Plus a mint Erzgebirge nutcracker.

Erzgebirge SantaIf Santa were a soldier

Did you ever see such a militaristic Santa? I fell in love with his hat with the wooden pompom.

Santa's Ergebirge hat

Plus, a warm overcoat in my size. The fabric felt so nice when I picked it up I had to hunt for the content label. Sure enough – wool and cashmere, in perfect condition.

Wool & cashmere overcoat

I can hardly wait for real winter weather. Okay, yes I can, but I’ll be ready for it. the brand is one sold at Nordstrom's, so the original owner probably paid a pretty penny.

Kristen Blake label

And if it turns out I don’t use the coat much, Noll Baxter assures me he’d love to have it for a cat bed.

Cashmere makes a nice cat bed

So the YSR may have been overly cranky here. But I thought they had a point with another of their critiques about an estate sale down the hill from my house: 

This is a family sale that was picked over before and the leftovers are ridiculously priced.

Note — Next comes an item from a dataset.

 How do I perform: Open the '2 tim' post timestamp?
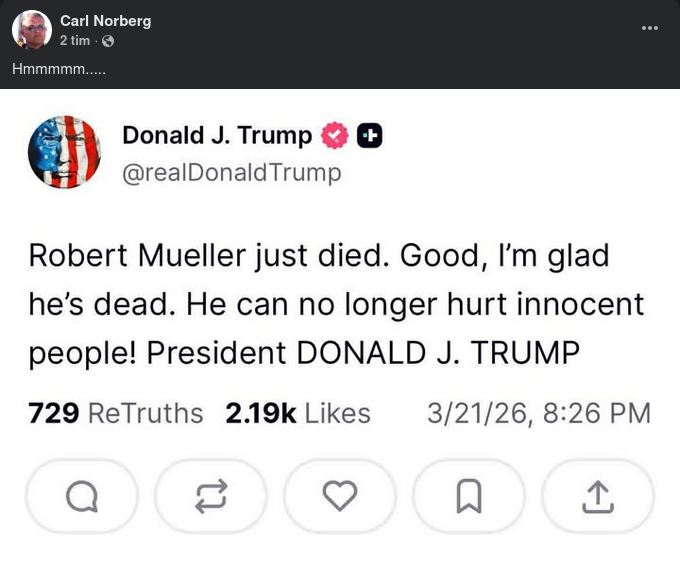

Worse than that, they lied in their posting. They listed jewelry and I sat there for three hours waiting for the sale to open...only to discover that there is no jewelry. I hate liars, misrepresenters, and overpricers. Don't waste your time with this hard to get to sale.

It was definitely hard to get to. When I arrived I had to park a block or so away, and met some people coming down the quite steep lane to the sale. They told me the sellers were only letting in eight people at a time and there was a really long line, so I left and went back later. It was indeed an estate sale being run by the family, and the daughter of the house didn’t really want to part with anything. I don’t know about the jewelry, but overpriced, for sure. Even though it was in a pretty cool mid-century modern house (original appliances in the kitchen, ceiling tiles printed with starburst designs, light fixtures that would look SO much better in my MCM house!)

MCM kitchen lightMCM dining room light

the people running the sale had such attitude that I was decidedly cranky when I left. No, I did not write that ad. But you know that because you know I’d never wait three hours to look at some jewelry!

Personally I think the YSR missed the boat on the weirdest sale out there. I admit their ad was clear that it was the second weekend of their sale but promised they had brought in many more items. If I had remembered exactly which place it was from the week before I’d never have returned. But I did.

Both times, the supposed houseful of items was a couple of pieces of furniture inside (where grandma was making her breakfast as people trooped through the kitchen) and some framed art prints. Out in the crowded garage people asked the middle age woman taking money about prices on the mostly-unmarked items. She quickly became flustered and her language quite peppered with four-letter words (pretty unusual around here – at least in public). Another woman and I exchanged glances over the tatty vases and used clothing. “I don’t think I’d put her in charge of the money,” she murmured.

I was mentally kicking myself for returning as soon as I headed up their driveway and realized where I was. But I was there, so I looked around. Maybe they did bring in more stuff, but if anything their prices had gone up from the week before. Another shopper said something to me about being sorry for the ruckus she had raised, which I had missed. She thought the price marked on an old doll was fifty cents – and it was supposed to be fifty bucks. I guess the cashier had been pretty snippy.

There was a nice kitty demonstrating the linens

 Handsome neighbor kitty 

but it wasn’t even their cat and had wandered over from a neighbor’s house. I was on my way out when I spotted a little midcentury cream pitcher and picked it up.

Iroquois leaf creamer

Of all their overpriced merchandise, this was the only really cool piece there – and it was marked twenty-five cents.

Iroquois china Ben Seibel creamerCreamer label          

So now it’s mine. And I’m never going back to their house again!